Copy the lines of the records below verbatim, from the line with "Run the game" to the line with "will [252, 390].", both included.

Word and element location data
⟨
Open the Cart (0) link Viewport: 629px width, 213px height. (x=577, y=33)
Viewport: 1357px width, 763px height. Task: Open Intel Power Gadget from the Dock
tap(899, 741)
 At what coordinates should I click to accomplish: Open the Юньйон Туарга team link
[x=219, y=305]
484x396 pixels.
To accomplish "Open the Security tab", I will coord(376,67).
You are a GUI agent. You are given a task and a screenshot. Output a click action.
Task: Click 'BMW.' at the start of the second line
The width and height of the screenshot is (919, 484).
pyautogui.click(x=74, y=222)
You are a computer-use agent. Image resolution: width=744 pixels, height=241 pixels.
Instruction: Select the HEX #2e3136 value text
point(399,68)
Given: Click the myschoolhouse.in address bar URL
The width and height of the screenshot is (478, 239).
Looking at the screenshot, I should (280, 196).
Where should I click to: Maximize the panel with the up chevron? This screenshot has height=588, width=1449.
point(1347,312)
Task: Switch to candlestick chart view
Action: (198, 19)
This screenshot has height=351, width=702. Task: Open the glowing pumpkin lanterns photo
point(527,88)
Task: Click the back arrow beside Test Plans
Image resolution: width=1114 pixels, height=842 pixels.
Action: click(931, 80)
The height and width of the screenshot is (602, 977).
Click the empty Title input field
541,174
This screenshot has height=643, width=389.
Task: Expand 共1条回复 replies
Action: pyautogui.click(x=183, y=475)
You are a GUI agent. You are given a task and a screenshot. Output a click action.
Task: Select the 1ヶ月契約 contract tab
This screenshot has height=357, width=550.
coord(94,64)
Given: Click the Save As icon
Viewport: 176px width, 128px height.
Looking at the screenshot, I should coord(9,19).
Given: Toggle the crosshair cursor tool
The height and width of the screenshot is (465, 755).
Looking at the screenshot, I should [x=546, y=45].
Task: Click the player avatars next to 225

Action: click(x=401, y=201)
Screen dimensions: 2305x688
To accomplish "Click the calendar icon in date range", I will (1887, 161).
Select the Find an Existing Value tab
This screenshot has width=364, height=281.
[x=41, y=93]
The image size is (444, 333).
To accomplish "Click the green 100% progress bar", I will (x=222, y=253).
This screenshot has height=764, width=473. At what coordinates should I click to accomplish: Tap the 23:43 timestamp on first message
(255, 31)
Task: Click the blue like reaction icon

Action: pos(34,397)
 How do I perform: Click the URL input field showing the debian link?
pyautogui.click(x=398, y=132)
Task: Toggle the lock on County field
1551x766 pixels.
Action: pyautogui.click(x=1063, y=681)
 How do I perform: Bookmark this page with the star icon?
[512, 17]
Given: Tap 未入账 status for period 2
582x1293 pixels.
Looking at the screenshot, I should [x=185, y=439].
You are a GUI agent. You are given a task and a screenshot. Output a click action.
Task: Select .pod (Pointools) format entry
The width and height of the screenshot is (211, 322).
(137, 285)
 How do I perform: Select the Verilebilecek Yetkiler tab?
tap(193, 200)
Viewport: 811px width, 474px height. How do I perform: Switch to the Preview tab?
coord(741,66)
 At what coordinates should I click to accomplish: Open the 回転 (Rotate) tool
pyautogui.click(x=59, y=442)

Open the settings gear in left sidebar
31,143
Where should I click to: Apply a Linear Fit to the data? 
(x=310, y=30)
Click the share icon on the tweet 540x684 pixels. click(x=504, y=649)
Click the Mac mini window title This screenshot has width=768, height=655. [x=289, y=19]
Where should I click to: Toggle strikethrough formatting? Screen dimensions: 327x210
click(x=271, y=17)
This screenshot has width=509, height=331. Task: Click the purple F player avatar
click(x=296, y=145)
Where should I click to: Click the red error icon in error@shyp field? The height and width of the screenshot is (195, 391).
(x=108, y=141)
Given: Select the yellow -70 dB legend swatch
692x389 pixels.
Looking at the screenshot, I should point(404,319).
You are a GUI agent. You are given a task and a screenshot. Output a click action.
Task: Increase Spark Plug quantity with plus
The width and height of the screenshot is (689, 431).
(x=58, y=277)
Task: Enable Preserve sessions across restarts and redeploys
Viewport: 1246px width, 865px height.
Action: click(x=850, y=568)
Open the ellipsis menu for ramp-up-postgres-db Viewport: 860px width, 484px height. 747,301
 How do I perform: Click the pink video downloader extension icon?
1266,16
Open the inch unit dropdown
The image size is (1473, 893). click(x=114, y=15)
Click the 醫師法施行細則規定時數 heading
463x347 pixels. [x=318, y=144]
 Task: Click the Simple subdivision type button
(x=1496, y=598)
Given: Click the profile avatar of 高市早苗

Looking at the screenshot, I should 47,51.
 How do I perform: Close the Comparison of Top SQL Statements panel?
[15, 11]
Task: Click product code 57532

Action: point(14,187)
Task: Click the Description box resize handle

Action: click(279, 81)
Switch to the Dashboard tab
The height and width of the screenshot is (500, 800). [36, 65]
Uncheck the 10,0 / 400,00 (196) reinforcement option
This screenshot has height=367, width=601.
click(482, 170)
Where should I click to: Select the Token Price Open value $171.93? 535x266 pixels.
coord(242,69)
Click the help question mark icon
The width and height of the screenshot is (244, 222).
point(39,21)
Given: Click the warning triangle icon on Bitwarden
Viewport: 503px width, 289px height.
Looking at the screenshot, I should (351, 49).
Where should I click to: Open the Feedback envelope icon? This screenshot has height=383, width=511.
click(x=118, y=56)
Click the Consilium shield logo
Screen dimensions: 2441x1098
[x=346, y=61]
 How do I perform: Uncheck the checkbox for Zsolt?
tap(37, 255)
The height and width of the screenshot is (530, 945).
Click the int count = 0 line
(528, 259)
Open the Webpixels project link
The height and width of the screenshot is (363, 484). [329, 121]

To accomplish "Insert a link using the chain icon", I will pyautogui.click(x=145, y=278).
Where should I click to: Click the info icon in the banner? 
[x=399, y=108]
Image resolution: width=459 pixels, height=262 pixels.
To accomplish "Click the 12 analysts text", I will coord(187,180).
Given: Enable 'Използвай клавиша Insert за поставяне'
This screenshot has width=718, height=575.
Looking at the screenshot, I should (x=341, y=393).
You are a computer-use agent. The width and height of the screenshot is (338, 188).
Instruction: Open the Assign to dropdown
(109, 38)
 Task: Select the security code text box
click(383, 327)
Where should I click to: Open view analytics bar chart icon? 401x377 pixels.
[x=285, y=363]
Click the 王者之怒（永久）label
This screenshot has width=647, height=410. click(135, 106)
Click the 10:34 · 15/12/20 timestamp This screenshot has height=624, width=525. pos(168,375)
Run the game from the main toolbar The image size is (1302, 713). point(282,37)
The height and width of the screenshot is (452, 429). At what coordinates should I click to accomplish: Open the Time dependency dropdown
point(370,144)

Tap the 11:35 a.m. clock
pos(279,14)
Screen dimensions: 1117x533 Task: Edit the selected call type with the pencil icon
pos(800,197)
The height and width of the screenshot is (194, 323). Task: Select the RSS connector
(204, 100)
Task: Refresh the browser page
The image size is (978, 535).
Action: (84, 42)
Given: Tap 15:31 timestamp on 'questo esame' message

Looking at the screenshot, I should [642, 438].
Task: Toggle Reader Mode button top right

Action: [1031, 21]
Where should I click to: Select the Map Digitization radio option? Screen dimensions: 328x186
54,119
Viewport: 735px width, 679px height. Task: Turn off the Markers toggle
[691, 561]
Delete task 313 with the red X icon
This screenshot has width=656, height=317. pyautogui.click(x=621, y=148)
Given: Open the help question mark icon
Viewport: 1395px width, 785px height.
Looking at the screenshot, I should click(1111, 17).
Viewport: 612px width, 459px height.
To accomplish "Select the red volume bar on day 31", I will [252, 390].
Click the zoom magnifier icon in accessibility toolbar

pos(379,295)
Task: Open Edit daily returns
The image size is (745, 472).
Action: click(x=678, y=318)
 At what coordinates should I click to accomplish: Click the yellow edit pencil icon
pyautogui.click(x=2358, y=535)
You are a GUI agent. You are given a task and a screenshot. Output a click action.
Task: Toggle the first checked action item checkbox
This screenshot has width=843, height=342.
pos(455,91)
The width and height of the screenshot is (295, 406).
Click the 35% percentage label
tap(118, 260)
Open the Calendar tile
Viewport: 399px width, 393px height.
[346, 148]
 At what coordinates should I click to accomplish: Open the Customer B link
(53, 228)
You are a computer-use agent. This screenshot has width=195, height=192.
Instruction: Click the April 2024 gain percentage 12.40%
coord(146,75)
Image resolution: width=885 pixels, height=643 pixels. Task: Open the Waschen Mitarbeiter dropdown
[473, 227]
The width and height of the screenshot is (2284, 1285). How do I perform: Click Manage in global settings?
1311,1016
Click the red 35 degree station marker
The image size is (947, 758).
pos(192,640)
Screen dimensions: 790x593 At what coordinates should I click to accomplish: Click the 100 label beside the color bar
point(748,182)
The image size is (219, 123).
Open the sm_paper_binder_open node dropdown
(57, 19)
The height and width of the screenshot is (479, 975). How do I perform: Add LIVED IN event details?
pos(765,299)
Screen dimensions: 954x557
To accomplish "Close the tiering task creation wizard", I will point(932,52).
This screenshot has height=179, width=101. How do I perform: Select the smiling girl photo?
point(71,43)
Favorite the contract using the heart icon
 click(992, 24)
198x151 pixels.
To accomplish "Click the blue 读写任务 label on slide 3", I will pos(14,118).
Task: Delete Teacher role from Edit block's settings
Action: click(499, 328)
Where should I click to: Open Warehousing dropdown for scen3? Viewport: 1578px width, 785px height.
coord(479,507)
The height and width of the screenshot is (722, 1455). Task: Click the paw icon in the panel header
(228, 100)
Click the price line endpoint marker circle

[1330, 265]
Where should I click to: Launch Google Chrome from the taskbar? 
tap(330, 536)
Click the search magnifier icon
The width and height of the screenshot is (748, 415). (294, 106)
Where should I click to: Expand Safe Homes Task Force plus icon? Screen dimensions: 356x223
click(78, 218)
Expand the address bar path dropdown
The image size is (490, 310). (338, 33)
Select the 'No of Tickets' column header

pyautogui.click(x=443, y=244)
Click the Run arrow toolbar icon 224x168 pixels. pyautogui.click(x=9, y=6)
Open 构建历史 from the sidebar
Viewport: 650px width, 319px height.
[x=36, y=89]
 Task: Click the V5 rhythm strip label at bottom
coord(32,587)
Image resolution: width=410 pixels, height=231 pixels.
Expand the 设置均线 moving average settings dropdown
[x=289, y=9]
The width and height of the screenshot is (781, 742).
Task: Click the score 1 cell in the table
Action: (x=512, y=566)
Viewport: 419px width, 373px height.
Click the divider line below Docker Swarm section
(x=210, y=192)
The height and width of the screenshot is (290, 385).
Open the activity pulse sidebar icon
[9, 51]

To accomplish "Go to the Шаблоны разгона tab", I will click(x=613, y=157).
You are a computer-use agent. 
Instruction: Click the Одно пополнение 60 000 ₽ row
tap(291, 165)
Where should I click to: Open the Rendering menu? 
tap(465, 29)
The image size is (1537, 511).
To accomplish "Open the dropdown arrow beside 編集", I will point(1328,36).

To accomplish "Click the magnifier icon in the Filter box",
⟩
EXERCISE SOLUTION –
Run the game from the main toolbar The image size is (1302, 713). point(282,37)
The height and width of the screenshot is (452, 429). At what coordinates should I click to accomplish: Open the Time dependency dropdown
point(370,144)

Tap the 11:35 a.m. clock
pos(279,14)
Screen dimensions: 1117x533 Task: Edit the selected call type with the pencil icon
pos(800,197)
The height and width of the screenshot is (194, 323). Task: Select the RSS connector
(204, 100)
Task: Refresh the browser page
The image size is (978, 535).
Action: (84, 42)
Given: Tap 15:31 timestamp on 'questo esame' message

Looking at the screenshot, I should [642, 438].
Task: Toggle Reader Mode button top right

Action: [1031, 21]
Where should I click to: Select the Map Digitization radio option? Screen dimensions: 328x186
54,119
Viewport: 735px width, 679px height. Task: Turn off the Markers toggle
[691, 561]
Delete task 313 with the red X icon
This screenshot has width=656, height=317. pyautogui.click(x=621, y=148)
Given: Open the help question mark icon
Viewport: 1395px width, 785px height.
Looking at the screenshot, I should click(1111, 17).
Viewport: 612px width, 459px height.
To accomplish "Select the red volume bar on day 31", I will [252, 390].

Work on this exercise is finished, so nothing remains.